Giacomo Fallucca, president and CEO of Milwaukee, Wis.-based Palermo Villa Inc., attributes the success of frozen pizza sales to a number of factors, not the least of which is a change in lifestyle. He says the difficult economy has instilled a nesting instinct in Americans, and they are eschewing pizzeria pizza, moving to the premium frozen segment. He adds that over the past several years frozen pizza manufacturers have vastly improved their product offering, which hasn’t gone unnoticed by consumers.
“One of the things we looked at years ago was using restaurant quality toppings on our pizza,” says Fallucca. From extra cheese deep dish to ham and pineapple, pizza is a very personal product for many Americans.
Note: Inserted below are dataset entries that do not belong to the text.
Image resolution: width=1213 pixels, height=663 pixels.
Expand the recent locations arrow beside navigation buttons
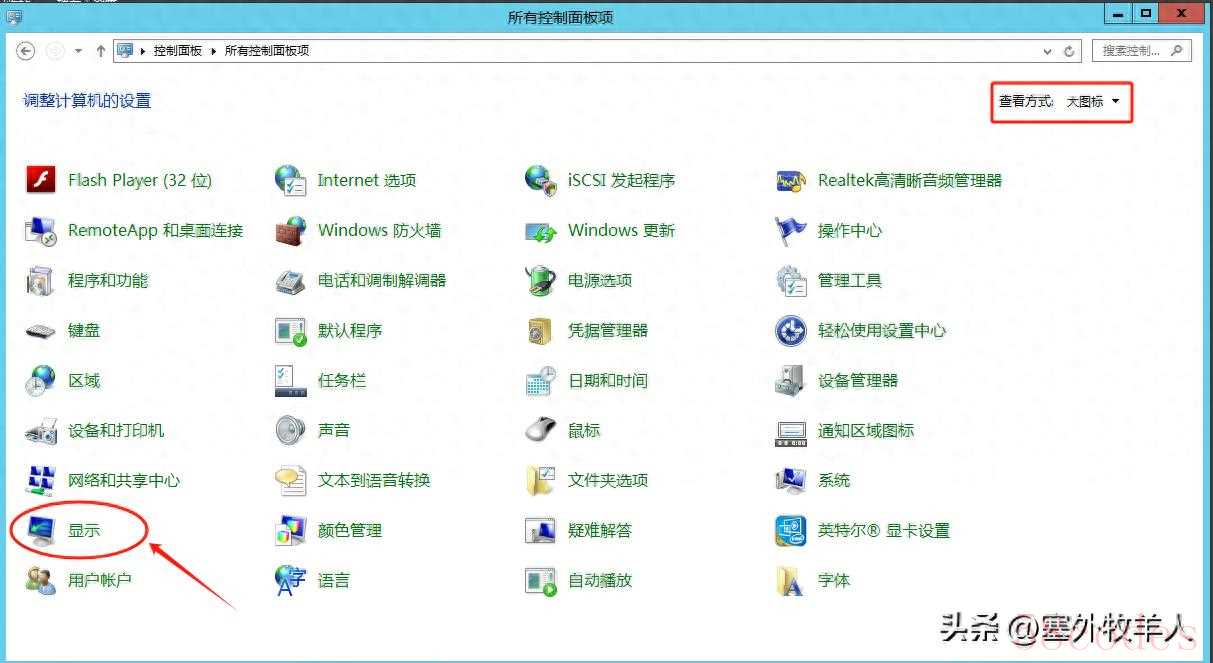click(x=78, y=51)
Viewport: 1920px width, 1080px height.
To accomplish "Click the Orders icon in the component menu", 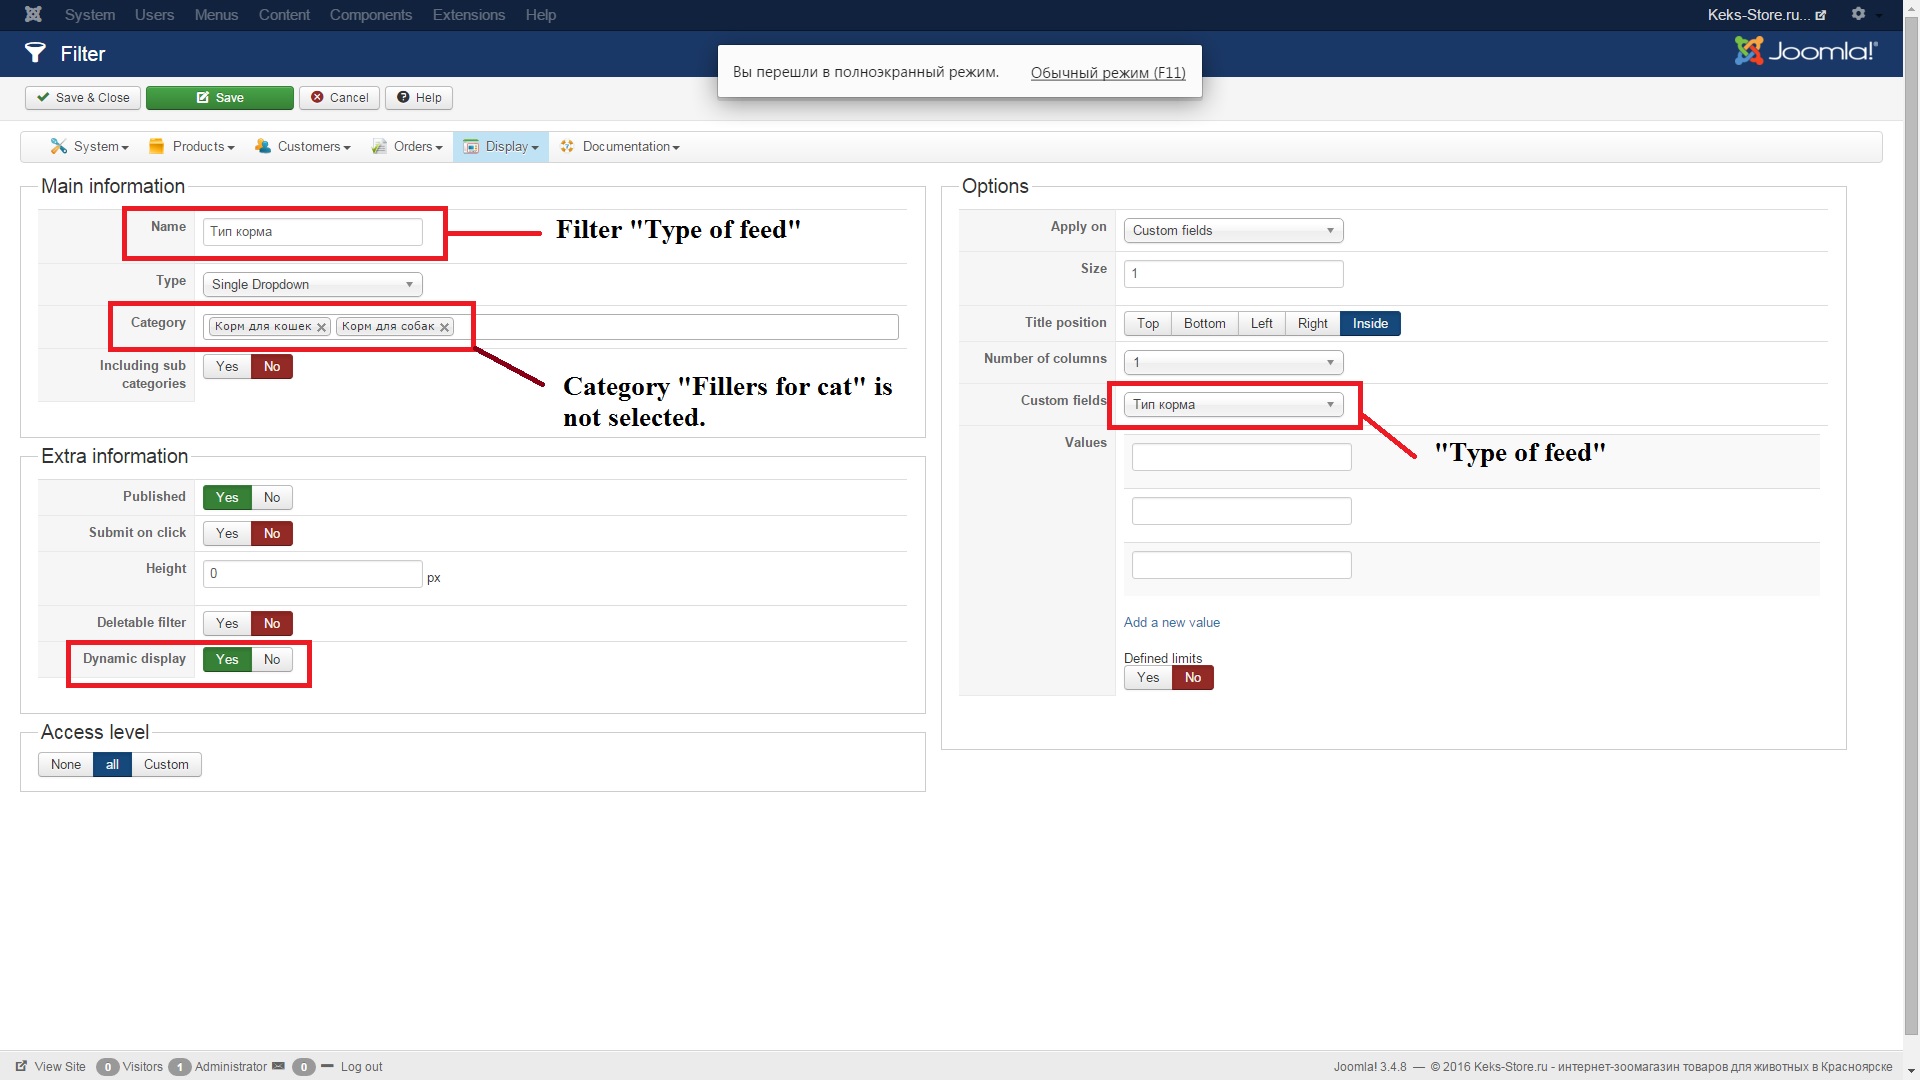I will [379, 146].
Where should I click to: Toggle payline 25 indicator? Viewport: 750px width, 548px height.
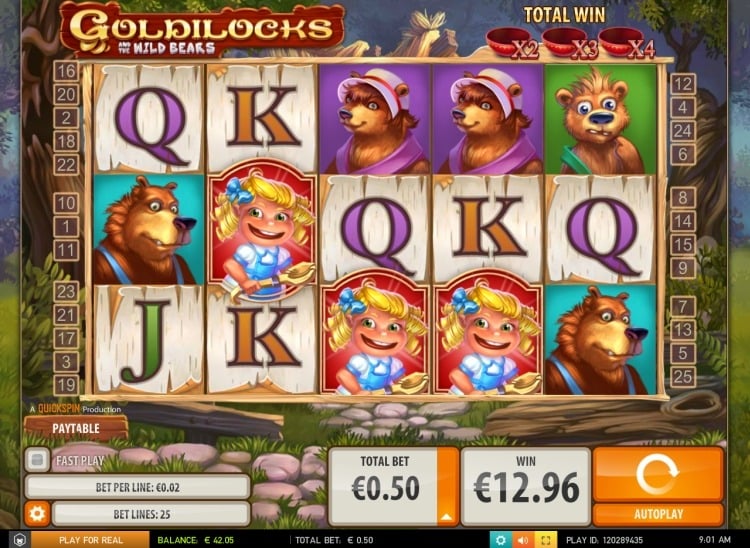click(x=683, y=377)
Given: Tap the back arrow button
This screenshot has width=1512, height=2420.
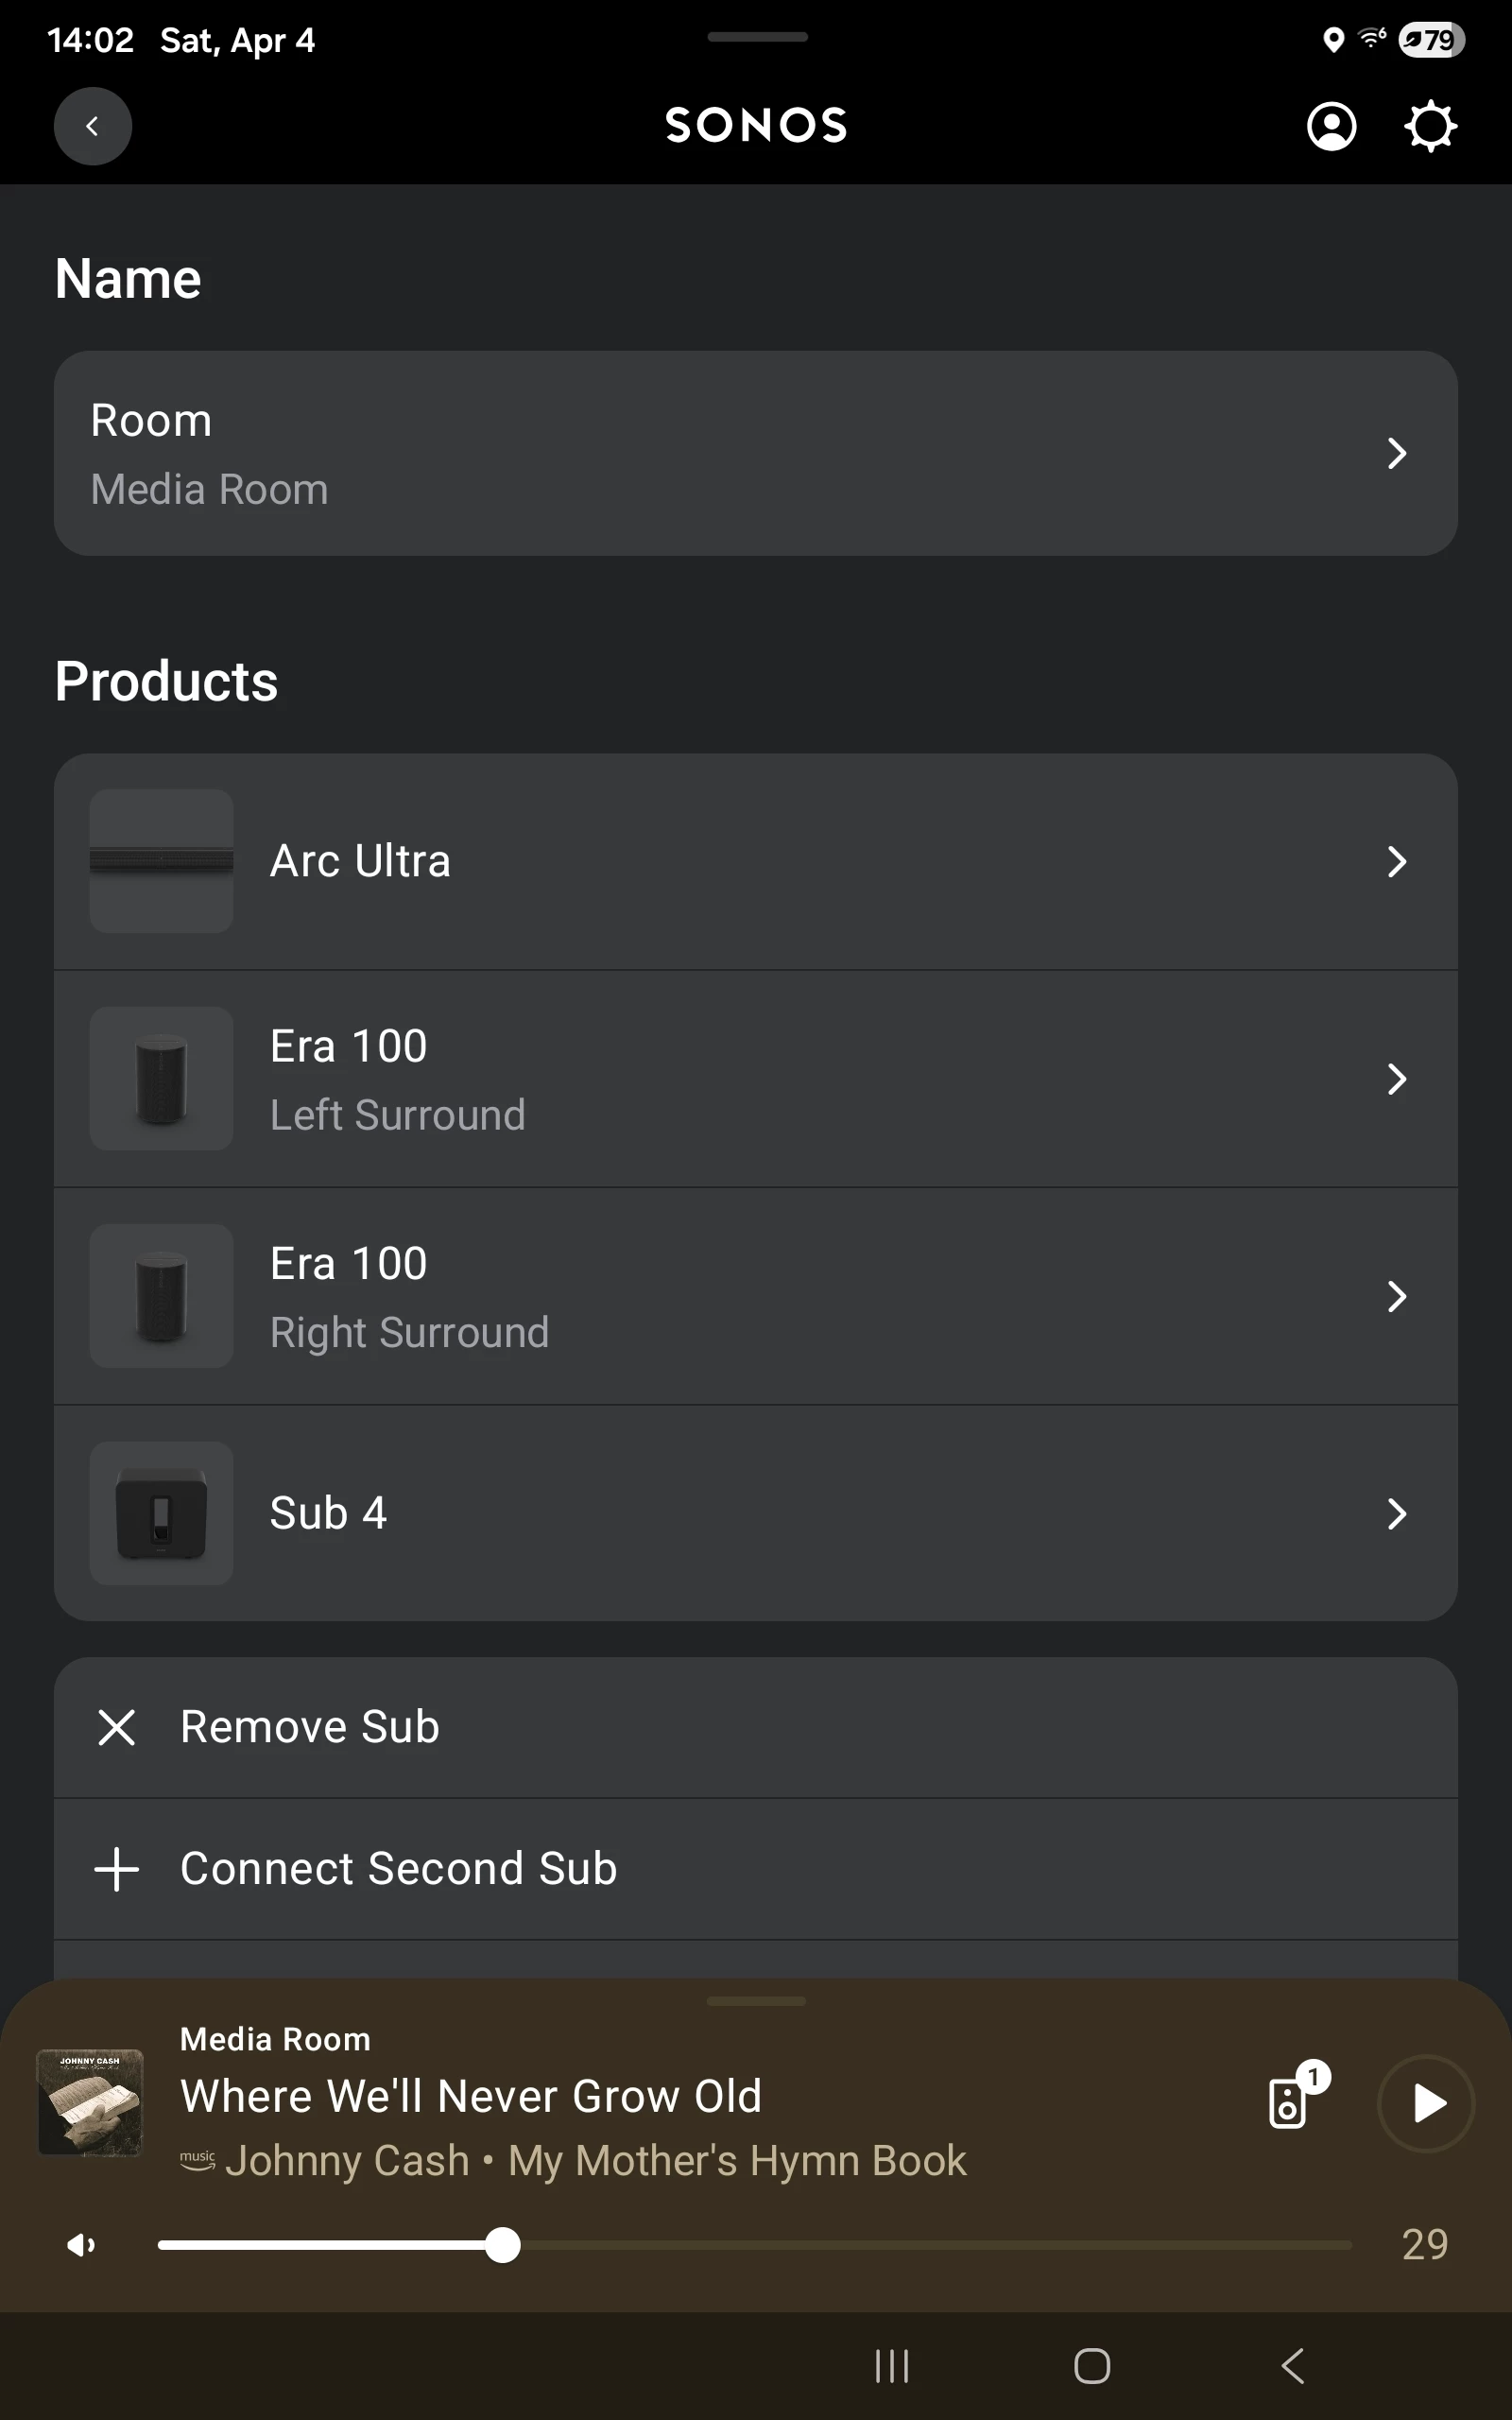Looking at the screenshot, I should 92,126.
Palermo’s offers consumers three different choices: Primo Thin, an all-natural ultra-thin crispy & flaky crust with a selection of premium toppings; Rustico, a rising crust pizza and Hearth Italia, pizza similar to those found in quaint pizzerias throughout Italy.
As with other segments within the category, new products help drive frozen pizza sales. In the first quarter of 2010 Palermo’s is adding a Garden pizza, grilled vegetables on a multi-grain crust and a Fajita pizza, marinated white meat chicken with a zesty sauce and cheese and dollops of real sour cream to its Primo Thin line.
“Offering different tastes is critical,” says Fallucca. “But more important is providing our retailers products that sell.”
Unique and different is exactly what Deep Foods’ had in mind when it developed Naan Pizza for its Tandoor Chef brand. Michael Ryan, vice president of marketing for the Union, N.J.-based company, says the fusion product, which is available with cilantro pesto topping, roasted eggplant and spinach and cheese, provides an opportunity to introduce people to Indian food through pizza—which is familiar to most consumers.
“We have found that consumers, at large, are becoming much more interested in Indian food,” says Ryan. “We have been successful in mainstream channels by offering a broad range of selections. We have appetizers, breads and condiments to go along with center plate meat and veggie products. We are able to capture consumer interest because we have the breadth and scope that an Indian restaurant will have.”
Selling a piece of the pie
The frozen pizza tundra is poised to change. In January, Northfield, Ill.-based Kraft Foods, which accounted for approximately 38.5% of the frozen pizza sold in the U.S. agreed to sell the assets to its North American pizza business to Nestlé. The sale includes the DiGiorno brand, the largest frozen pizza brand with about 17% market share, as well as the Tombstone and Jacks brand in the U.S., the Delissio brand in Canada as well as the California Pizza Kitchen trademark license.
The sale also includes two Wisconsin manufacturing facilities and the right to take on the leases for the pizza depots and delivery trucks. The transaction, which was for $3.7 billion, is expected to be finalized sometime in 2010.